February 22, 2007

Babel - In the Aftermath of the Tower


Alejandro Gonzalez Iñárritu’s movie 'Babel' has been running in at least one of my neighborhood cinemas for the last so many weeks, and that in itself says something about its poularity.

The title has religious undertones, but apart from a possible underlying theme, the movie has nothing to do with religion. Shot across four different countries, the movie presents some captivating and diverse landscapes, which obviously gels well with the theme. If Pan's Labyrinth presented a dual storyline, Babel has a threesome! There are three stories unfolding, almost simultaneously, at three different places: a Moroccan desert village, the city of Tokyo, and the US Mexico border. It is to the credit of the story teller how he manages to get these stories to converge in such a lucid and cohesive way.

Brad Pitt was perhaps a major attraction for many moviegoers, but his star presence was muted in the larger frame of this story that had some riveting characters played by stellar actors like Bernal and Kikuchi.
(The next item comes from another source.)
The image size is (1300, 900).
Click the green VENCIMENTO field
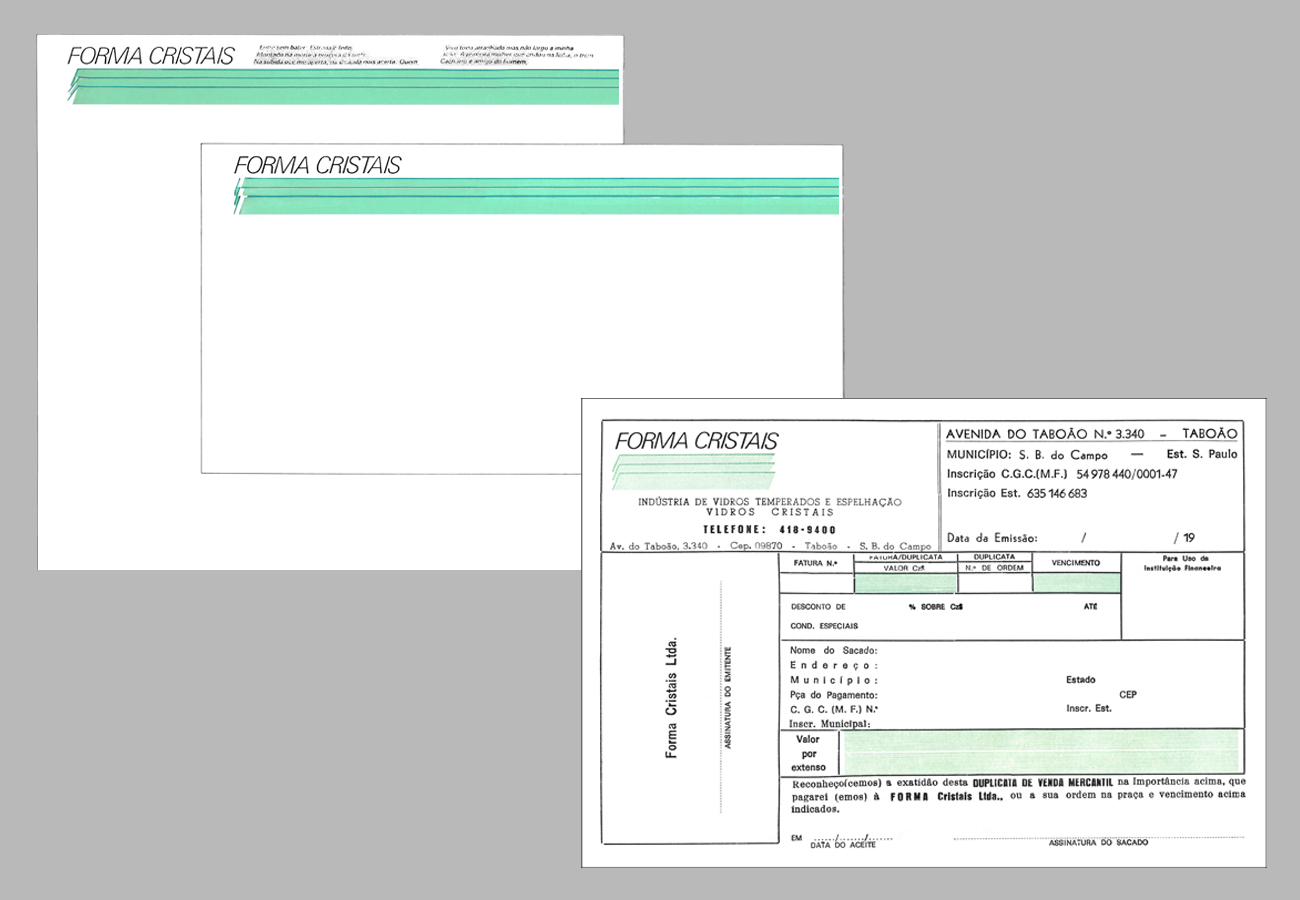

Kikuchi plays an 18 year old deaf and mute Japanese girl, who, starved of male attention due to her handicap, is now desperate to lose her virginity to the first male who will take her. Then there is the sincere Mexican nanny, played by Barraza, who almost dies while trying to save the two American children to whom she's been 'mother ever since they were born' . Barraza does a remarkable job of highlighting the plight of illegal immigrants in the US while Santiago, her nephew in the movie, played by Gael Garcia Bernal of the "Motorcycle Diaries' fame, espouses the deep felt resentment of unemployed Mexicans across the border who are but a stones throw away from the land of opportunity, and yet cannot reach it! Finally, on the third front we have the stunning Moroccan landscape inhabited by a people eking out a life in an almost uninhabitable environment, and yet they have it in them to be hospitable to foreigners who unfortunately fear them as propective or possible Islamic terrorists.
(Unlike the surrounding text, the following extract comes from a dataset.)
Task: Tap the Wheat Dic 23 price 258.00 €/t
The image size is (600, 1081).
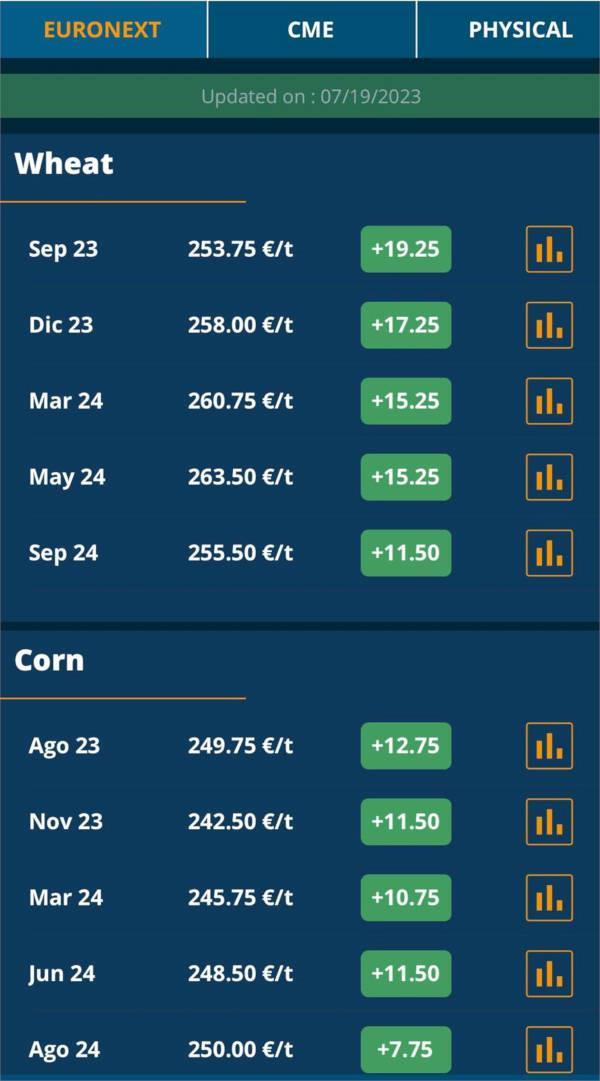Action: [240, 325]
As for the title, I leave that for you to figure out along with these questions that I battled with after watching the movie and then reading certain parts of Genesis 11:1-9 :
  • Why did God " go down (to Babylon), and there confuse their (man's) language, that they may not understand one another's speech", simply because man aspired to be godlike and wanted to build a tower that'd reach the heavens?
  • Are we a fragmented world because of the curse of multiple languages that have sprouted across the world?
  • Does language, or the lack of it, isolate us from our own kind?
  • Have we failed to make cities, and like Nimrods, our settlements across the world have failed to satisfy the desires of the human body and soul?
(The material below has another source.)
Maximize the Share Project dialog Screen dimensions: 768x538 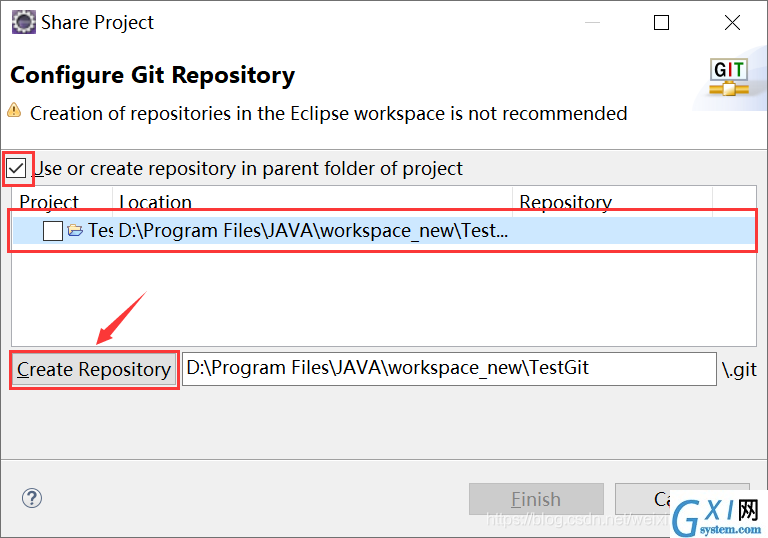pyautogui.click(x=661, y=23)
This is a movie you'd wish you had seen if you chance to miss it.

7 comments:

AVIANA said...

Yeah, I'll go see this one. It is an notion that we're on this earth and we all have different languages and how that in itself can act as barrier to understanding each other. But with that said, people who speak the same languages still have problems and dividers between them. There's no peace with those who understand each other since language is not an issue. But there is still misunderstanding. I think it may go actually deeper than language. I don't know what it may be.

starry said...

Thanks for the review.I think I would love to see it.cannot go to the movie theater yet so will have to wait for the DVD. You have brought up so many interesting questions. Something to think about this weekend. Is Language a Barrier in a way?

Dr. Deb said...

I was hoping to see this before Sunday's awards.

Anonymous said...

Thanks for the review. The movie did bring up the harsh realities of life faced my a shepherd in Morocco, a Mexican in US and a disabled girl in Japan, but it was disappointing to see the end. I mean what about the shepherd's son? and what about those lost kids?

Anonymous said...

I have seen the movie few months ago with my Buddhist friend before she went on pilgrim to India. You can not leave the cinema without it has set a scar on you. I remember every detail. The title of the movie is misleading, because it has no religious meaning on the movie.

The film is simply a masterpiece, more than that. The other thing that connects all the characters is parenthood, and it scares you to death to see what parenthood means, almost you don't want to became a parent.

crumbs said...

i'd seen the movie a while ago, and i thought while it was pretty neatly done, the connection of the stories was rather weak...somehow seemed a little forced.
have u watched "Crash"? it has a slightly similar theme and I loved the way it was carried out.
about the language barrier, i think the language while it creates a lot of differences, is not the primary barrier, it is the refusal of the people to try and understand what the other is saying. words can only do so much, after all they are just the means.
but language does add another dimension to the layers of differences that we have created/inherited

EXSENO said...

I didn't think that I wanted to see Babel but your review makes to want to see it now. Sounds very interesting.